(Data records)
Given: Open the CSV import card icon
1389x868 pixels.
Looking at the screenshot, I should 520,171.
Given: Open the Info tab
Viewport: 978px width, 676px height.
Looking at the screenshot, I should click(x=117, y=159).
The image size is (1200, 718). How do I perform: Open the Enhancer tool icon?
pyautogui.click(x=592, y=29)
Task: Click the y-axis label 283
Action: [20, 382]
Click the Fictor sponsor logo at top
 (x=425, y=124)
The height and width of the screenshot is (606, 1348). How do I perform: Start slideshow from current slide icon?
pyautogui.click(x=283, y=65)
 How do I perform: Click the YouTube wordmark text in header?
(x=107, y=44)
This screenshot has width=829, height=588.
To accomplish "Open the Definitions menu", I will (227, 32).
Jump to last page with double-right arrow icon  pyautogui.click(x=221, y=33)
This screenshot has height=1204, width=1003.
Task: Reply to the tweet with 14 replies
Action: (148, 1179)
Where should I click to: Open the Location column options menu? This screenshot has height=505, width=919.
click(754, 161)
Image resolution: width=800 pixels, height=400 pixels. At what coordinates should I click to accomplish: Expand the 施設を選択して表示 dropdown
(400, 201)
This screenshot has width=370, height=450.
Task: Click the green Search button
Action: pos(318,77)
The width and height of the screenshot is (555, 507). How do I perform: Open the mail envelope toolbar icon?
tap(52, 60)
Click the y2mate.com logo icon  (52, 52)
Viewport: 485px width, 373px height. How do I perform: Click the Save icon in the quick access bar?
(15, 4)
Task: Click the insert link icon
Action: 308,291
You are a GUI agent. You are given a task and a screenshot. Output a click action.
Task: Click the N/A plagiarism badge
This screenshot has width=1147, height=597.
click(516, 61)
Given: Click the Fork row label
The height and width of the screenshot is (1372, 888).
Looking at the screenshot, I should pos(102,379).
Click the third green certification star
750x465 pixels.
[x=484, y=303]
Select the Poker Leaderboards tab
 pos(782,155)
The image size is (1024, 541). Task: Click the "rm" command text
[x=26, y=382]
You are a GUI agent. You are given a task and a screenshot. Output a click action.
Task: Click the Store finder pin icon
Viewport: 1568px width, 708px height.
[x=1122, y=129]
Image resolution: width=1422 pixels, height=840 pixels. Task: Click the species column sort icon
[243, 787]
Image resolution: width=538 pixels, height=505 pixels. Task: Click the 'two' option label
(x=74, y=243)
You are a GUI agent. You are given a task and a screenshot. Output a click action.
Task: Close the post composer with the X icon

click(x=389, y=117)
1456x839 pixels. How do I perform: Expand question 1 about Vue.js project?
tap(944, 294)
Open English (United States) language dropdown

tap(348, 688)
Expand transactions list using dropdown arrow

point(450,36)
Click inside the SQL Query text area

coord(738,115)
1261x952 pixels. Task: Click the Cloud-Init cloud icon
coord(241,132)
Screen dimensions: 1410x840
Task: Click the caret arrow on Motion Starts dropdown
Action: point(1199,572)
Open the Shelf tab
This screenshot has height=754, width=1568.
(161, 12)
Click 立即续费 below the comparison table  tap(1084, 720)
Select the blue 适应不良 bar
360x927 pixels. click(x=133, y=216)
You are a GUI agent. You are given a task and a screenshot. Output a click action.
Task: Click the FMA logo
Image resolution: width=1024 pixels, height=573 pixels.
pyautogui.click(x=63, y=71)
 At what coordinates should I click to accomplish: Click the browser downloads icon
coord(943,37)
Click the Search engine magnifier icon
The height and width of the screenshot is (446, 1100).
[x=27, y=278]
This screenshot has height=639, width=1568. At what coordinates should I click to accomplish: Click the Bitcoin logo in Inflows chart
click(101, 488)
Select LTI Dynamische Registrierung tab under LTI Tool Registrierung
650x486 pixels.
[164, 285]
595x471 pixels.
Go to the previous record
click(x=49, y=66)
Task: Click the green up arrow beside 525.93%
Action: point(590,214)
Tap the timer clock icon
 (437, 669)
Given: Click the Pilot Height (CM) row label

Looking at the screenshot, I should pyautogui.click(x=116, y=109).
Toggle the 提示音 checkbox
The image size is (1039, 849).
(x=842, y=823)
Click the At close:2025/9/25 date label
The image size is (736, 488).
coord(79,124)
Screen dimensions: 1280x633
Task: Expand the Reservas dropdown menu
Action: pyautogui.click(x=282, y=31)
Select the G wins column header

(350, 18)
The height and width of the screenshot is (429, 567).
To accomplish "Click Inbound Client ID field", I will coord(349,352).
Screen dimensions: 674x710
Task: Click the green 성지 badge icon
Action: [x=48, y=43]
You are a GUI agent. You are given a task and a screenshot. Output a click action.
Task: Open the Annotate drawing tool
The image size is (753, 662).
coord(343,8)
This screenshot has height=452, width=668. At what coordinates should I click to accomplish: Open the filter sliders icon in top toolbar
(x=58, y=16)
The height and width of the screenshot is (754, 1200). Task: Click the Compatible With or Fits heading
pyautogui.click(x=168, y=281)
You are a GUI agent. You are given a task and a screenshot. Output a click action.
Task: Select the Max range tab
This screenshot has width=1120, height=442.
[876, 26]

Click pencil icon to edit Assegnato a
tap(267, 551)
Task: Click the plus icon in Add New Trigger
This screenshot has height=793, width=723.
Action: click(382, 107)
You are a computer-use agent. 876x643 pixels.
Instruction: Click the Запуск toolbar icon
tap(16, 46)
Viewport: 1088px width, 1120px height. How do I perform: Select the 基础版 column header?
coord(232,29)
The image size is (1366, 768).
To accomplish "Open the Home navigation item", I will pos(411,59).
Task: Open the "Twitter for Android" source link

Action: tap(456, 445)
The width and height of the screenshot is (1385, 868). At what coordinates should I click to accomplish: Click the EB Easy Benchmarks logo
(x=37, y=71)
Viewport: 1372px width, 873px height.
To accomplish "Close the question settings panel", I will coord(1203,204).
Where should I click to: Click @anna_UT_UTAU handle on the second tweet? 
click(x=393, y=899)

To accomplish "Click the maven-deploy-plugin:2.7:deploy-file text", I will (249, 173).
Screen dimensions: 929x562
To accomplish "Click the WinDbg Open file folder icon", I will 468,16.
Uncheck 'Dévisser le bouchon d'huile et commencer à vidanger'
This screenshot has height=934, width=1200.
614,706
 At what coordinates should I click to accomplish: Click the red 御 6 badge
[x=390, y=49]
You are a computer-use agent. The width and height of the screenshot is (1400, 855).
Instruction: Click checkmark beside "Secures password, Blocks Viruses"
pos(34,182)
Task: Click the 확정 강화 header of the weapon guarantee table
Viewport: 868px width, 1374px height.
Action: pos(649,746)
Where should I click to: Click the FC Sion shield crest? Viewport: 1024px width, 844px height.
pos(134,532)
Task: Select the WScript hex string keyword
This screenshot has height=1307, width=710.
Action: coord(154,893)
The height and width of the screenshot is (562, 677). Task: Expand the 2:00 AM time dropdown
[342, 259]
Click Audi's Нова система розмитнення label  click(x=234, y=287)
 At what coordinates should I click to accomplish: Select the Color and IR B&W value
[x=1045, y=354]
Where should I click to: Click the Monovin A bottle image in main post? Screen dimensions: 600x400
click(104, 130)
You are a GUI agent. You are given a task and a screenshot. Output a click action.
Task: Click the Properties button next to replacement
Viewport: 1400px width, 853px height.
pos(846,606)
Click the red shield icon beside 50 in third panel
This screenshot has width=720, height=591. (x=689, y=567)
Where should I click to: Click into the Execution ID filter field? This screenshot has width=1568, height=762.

▶ TASK PROMPT
One stretch of the lines above is wanted, from the line that contains "You are a computer-use agent. The" through the line that contains "Task: Select the WScript hex string keyword". Output it exactly.

▶ EXERCISE RESULT
You are a computer-use agent. The width and height of the screenshot is (1400, 855).
Instruction: Click checkmark beside "Secures password, Blocks Viruses"
pos(34,182)
Task: Click the 확정 강화 header of the weapon guarantee table
Viewport: 868px width, 1374px height.
Action: pos(649,746)
Where should I click to: Click the FC Sion shield crest? Viewport: 1024px width, 844px height.
pos(134,532)
Task: Select the WScript hex string keyword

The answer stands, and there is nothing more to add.